If you’re interested in a systems view of SC, check out Francisco de Lemos’ presentation
(p. 63) which gives a concise depiction of a complex system plus a Systems Theoretic Accident Models and Processes (STAMP) analysis.  His paper is based on Nancy Leveson’s work which we reviewed on Nov. 11, 2013.

Diana Engström argued that nuclear personnel can put more faith in reported numbers than justified by the underlying information, e.g., CAP trending data, and thus actually add risk to the overall system.  We’d call this practice an example of functional stupidity although she doesn’t use that term in her provocative paper.  Both her abstract (p. 126) and slides are worth reviewing.

Jean Paries gave a talk on the need for resilience in the management of nuclear operations.  The abstract (p. 228) is clear and concise; there is additional information in his slides but they are a bit messy.

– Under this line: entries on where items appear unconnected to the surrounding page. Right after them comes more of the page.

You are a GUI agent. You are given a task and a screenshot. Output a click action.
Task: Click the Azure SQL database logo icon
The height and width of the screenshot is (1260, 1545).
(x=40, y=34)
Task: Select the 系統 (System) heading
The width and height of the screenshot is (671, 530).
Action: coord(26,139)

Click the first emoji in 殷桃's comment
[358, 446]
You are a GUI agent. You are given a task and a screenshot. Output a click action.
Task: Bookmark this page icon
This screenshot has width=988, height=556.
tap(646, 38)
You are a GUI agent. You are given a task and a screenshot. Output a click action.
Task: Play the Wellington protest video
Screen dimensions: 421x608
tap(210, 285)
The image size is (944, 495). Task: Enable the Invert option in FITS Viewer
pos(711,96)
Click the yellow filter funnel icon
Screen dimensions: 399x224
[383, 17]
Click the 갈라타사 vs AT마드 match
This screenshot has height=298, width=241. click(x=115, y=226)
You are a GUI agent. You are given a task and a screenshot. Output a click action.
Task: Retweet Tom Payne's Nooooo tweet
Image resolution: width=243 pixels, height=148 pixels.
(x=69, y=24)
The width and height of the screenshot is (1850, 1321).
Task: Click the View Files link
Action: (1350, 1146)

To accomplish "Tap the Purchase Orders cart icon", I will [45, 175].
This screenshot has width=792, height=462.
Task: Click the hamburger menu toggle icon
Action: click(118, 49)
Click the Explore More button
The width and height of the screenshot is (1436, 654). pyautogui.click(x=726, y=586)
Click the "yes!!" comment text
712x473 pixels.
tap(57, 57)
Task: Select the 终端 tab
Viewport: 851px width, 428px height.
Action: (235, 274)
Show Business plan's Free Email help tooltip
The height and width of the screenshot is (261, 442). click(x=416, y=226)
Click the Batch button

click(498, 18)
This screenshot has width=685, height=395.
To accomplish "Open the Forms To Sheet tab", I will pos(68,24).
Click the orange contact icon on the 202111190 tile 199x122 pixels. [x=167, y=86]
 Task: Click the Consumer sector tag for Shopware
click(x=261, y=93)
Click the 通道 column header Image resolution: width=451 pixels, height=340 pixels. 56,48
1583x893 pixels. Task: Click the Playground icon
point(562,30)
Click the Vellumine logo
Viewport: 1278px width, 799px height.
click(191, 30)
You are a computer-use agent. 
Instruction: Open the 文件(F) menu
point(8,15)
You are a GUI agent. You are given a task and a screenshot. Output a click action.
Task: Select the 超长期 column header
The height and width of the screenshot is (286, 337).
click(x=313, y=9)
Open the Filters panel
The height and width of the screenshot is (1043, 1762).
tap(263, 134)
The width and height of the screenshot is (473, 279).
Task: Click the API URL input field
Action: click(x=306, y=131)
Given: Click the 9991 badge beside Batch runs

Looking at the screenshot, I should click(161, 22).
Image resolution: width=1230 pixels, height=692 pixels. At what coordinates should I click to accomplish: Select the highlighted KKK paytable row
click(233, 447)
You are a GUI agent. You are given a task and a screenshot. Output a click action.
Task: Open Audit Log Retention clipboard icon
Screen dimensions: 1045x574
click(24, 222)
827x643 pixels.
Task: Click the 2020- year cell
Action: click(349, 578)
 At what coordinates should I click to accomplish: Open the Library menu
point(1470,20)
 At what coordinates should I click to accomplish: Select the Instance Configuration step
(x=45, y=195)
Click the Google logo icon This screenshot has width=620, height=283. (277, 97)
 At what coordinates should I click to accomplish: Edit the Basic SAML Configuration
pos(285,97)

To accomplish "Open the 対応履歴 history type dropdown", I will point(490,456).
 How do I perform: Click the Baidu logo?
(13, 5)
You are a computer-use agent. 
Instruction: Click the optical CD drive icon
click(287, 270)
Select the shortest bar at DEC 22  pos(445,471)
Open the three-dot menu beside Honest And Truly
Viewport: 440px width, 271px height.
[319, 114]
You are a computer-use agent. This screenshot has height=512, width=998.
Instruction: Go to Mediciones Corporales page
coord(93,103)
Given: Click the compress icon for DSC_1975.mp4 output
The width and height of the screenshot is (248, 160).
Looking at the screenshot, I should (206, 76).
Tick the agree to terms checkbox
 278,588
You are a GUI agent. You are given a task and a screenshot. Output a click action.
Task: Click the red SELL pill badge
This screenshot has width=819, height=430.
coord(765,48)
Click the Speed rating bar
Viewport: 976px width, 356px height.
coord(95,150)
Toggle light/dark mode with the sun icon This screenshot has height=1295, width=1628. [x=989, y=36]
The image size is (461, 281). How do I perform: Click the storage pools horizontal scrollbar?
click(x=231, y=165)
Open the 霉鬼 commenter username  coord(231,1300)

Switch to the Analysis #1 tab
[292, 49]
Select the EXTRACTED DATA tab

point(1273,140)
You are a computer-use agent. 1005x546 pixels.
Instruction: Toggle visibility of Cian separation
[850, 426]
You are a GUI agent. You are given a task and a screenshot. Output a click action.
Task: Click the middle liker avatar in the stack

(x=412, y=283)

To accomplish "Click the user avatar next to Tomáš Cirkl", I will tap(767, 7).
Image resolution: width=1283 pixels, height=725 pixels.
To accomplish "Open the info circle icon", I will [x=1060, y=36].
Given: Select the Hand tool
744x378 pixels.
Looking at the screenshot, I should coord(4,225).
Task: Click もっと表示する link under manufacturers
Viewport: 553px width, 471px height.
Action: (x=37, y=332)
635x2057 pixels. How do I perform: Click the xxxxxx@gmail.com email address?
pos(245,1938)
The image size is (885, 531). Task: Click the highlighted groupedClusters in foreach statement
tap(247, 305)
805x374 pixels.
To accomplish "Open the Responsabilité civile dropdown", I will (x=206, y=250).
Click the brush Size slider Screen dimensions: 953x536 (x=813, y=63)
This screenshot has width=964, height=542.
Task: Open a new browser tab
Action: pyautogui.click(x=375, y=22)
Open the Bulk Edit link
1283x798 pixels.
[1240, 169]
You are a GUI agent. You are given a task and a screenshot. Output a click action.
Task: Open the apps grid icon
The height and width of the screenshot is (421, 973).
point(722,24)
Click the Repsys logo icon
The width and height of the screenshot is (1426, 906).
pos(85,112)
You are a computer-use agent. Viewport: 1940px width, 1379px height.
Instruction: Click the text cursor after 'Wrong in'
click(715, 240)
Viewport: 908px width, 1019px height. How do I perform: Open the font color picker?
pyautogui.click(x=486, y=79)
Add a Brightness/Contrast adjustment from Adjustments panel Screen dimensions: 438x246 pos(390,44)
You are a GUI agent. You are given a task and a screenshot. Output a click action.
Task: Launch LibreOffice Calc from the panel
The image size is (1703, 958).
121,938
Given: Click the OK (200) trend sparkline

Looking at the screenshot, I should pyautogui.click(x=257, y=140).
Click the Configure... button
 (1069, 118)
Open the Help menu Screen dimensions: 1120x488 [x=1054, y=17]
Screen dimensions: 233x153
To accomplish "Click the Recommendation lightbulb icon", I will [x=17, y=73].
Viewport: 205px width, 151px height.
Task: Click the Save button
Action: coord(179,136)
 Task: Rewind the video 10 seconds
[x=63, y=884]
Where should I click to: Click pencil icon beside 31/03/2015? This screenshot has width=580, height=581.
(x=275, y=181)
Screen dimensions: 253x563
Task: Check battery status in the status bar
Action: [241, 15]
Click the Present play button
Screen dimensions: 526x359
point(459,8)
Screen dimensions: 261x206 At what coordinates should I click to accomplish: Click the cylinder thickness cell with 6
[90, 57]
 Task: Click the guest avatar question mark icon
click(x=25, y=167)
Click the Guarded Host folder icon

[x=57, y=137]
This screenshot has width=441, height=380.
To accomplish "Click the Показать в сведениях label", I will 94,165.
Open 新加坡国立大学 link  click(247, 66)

And that’s it for this installment.  Be safe.  Please don’t drink and text.



*  International Atomic Energy Agency, International Conference on Human and Organizational Aspects of Assuring Nuclear Safety: Exploring 30 years of Safety Culture (Feb. 22–26, 2016).  This page shows the published conference materials.  Thanks to Madalina Tronea for publicizing them.  Dr. Tronea is the founder/moderator of the LinkedIn Nuclear Safety Culture discussion group.